What is the programme and its aims?
The overall aim of the programme is to save lives by improving cardiovascular disease prevention and the management of cardiovascular risk in primary care.

The objectives of the programme are to:

  • Review evidence and best practice on effective cardiovascular disease prevention.
  • To create a compelling case for change through developing the scorecard for cardiovascular disease prevention and business case to demonstrate potential impact of improvements.
  • ‘Holding up a mirror’ to clinical commissioning groups and health and well-being boards on current service provision and performance in cardiovascular disease prevention by developing a scorecard on cardiovascular disease prevention data that can be benchmarked across East Midlands.
  • Review and develop options to support the spread of best practice including the development of new resources and/or signpost to existing resources to support implementation.
  • Reduce inequalities in cardiovascular disease prevention by working with clinical commissioning groups and general practices to implement quality improvement programmes
  • Provide clinical leadership and advice to clinical commissioning groups and health and well-being boards through the cardiovascular disease prevention task and finish group to support constituent organisations in improving cardiovascular disease prevention activities.

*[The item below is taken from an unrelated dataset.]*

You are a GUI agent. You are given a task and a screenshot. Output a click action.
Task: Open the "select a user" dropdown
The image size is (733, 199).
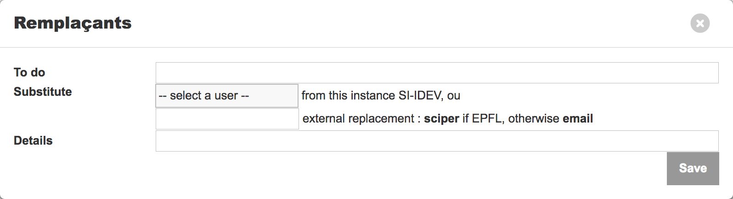(x=227, y=96)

Why is the programme required?
3,322 people die prematurely of heart disease and stroke each year in the East Midlands, which equates to 14 people per day.

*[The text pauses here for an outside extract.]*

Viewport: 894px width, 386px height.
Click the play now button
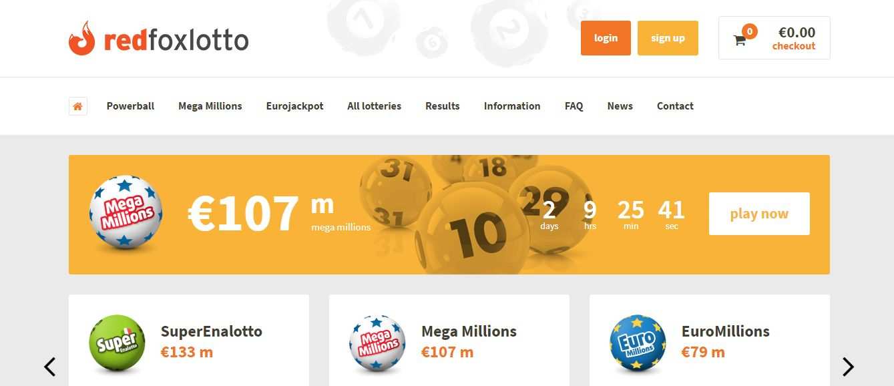pyautogui.click(x=759, y=214)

Cardiovascular disease was responsible for nearly 30% of deaths in 2011 and is the largest cause of disability. Cardiovascular disease is a major cause of premature death, with a quarter of deaths being before the age of 75. Cardiovascular disease means all the diseases of the heart and circulation including coronary heart disease (angina and heart attack), and stroke.

Despite significant improvements in cardiovascular mortality England still lags behind other countries in Europe and the ambition is for England to have the lowest rates of premature mortality from cancer, cardiovascular disease, respiratory and liver disease amongst European peers. If everyone had access to the best treatment that is already available, then following existing trends the NHS in England could avoid an extra 30,000 deaths per year by 2020.